The art and science of dual licensing

Researchers probe how and why to dual license open source software, but perhaps focus too much on the proprietary benefits that accrue to the developer of the software. The article also fails to capture other benefits of dual licensing.

Stefano Comino and Fabio Manenti have written a useful paper [PDF] on dual licensing in open source. It's a decent resource for helping developers and vendors figure out why, if, and how to dual license their software. (See here for a useful explanation of what dual licensing means, and Heather Meeker's piece is a must read for anyone interested in the legal ramifications of the practice.)

I found myself agreeing with much of the authors' conclusions, but not necessarily the tone or conclusion, because they seem to see dual licensing as a way to drive sales. Of course, it sometimes undoubtedly is - for some time a large percentage of MySQL's, Sleepycat's, db4o's, etc. sales were motivated by a proprietary license waiting to "rescue" the OEM/customer from an open source license.

In my experience, however, offering one's software under a dual license is not necessarily an "out" for the customer, but rather a simple way of reducing uncertainty for the customer's lawyers to help expedite deals. This doesn't find a place in the authors' research:

...[D]ual licensing seems an appropriate strategy when a relevant part of the demand is generated by commercial users that need the software in order to embed it into their own products. These ?embedders? employ the source code of the software as an input in order to produce other software; the derived software may be a product per se or, more frequently, it may constitute part of the technology of a more complex system produced and sold by the embedder. In both cases, it is clear that since an embedder wants to keep proprietary control on the derived product, it prefers to receive (i.e. it is willing to pay for) the source code he/she needs to embed under a proprietary licensing scheme that does not impose reciprocity.... (4)

----------

- _Exercise requirements_:
1) Extract the passage of the dual licensing article from "I found myself" up to and including "open source license.".
2) Summarize the dual licensing article in two sentences.
The rows below come from a different source than the dual licensing article.

- _Record excerpts_:
----------

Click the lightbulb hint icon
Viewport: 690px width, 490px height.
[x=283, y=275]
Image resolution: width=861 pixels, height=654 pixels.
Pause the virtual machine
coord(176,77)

----------

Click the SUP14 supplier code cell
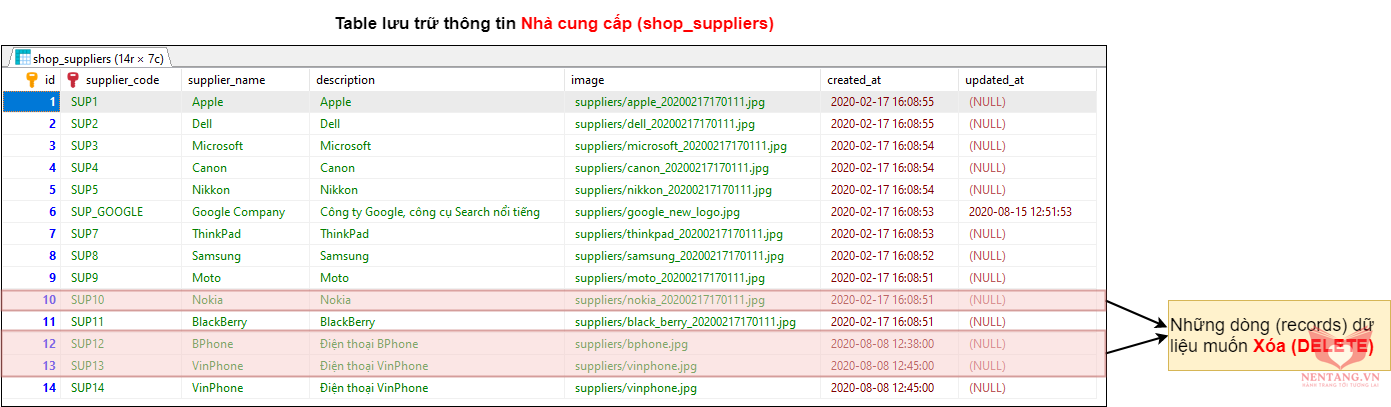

----------

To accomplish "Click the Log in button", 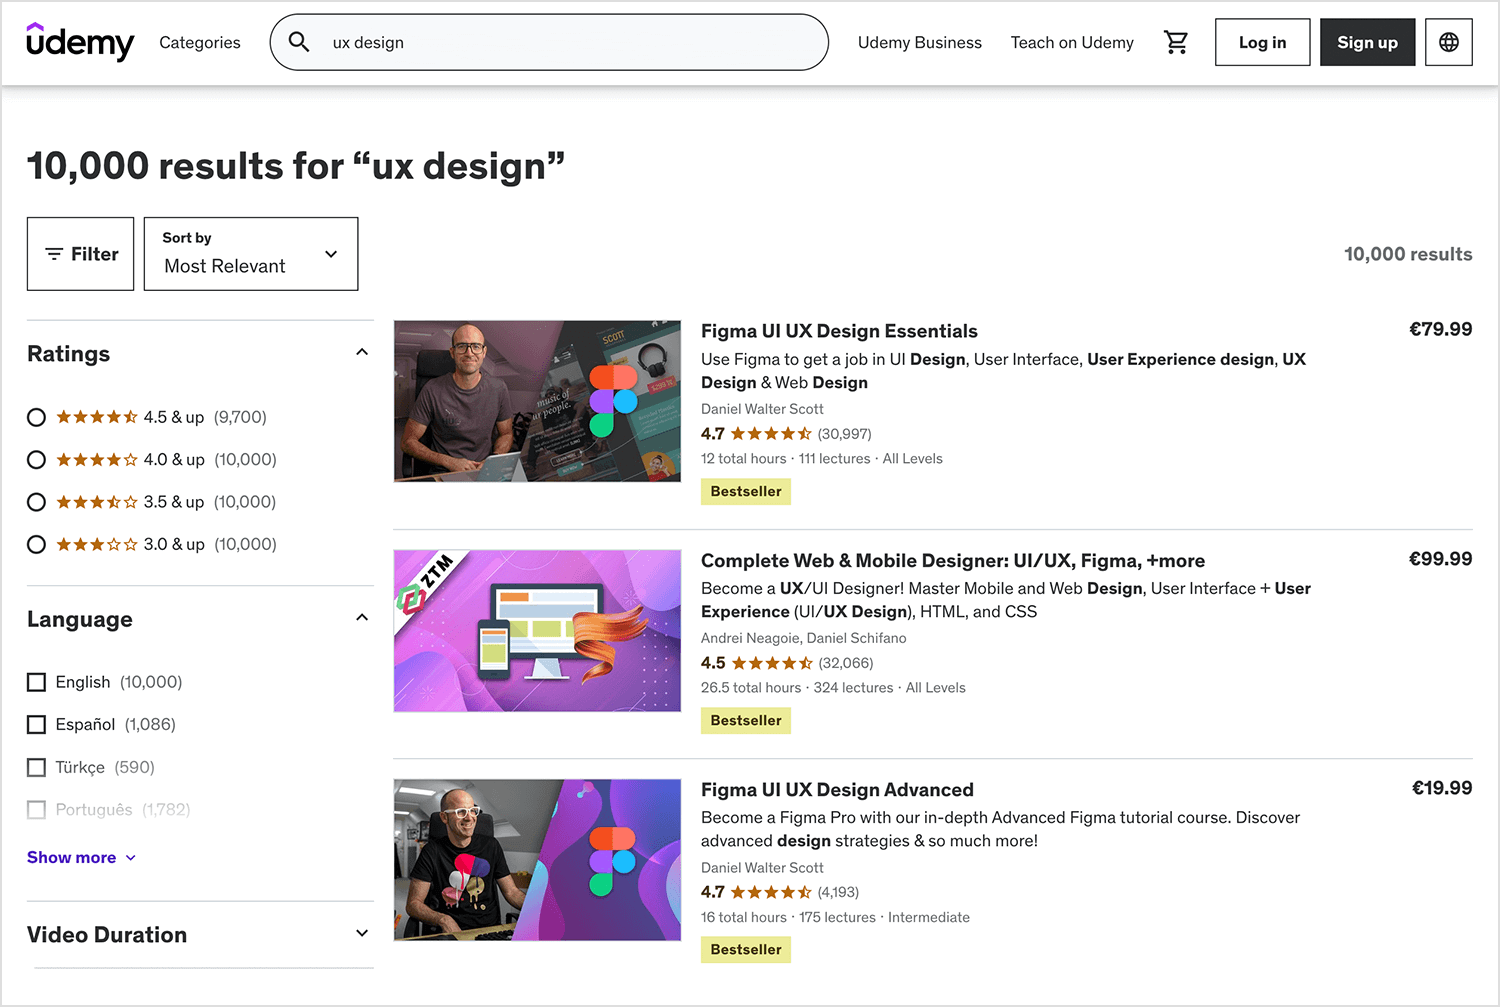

----------

- _Responses by task_:
1)
I found myself agreeing with much of the authors' conclusions, but not necessarily the tone or conclusion, because they seem to see dual licensing as a way to drive sales. Of course, it sometimes undoubtedly is - for some time a large percentage of MySQL's, Sleepycat's, db4o's, etc. sales were motivated by a proprietary license waiting to "rescue" the OEM/customer from an open source license.

2) The dual licensing article calls a paper by Stefano Comino and Fabio Manenti a useful resource on why, if, and how to dual license open source software. It also objects that the authors treat dual licensing mainly as a way to drive sales, when in the writer's experience a dual license is often a simple way to reduce uncertainty for a customer's lawyers and speed up deals, a point the paper's research leaves out.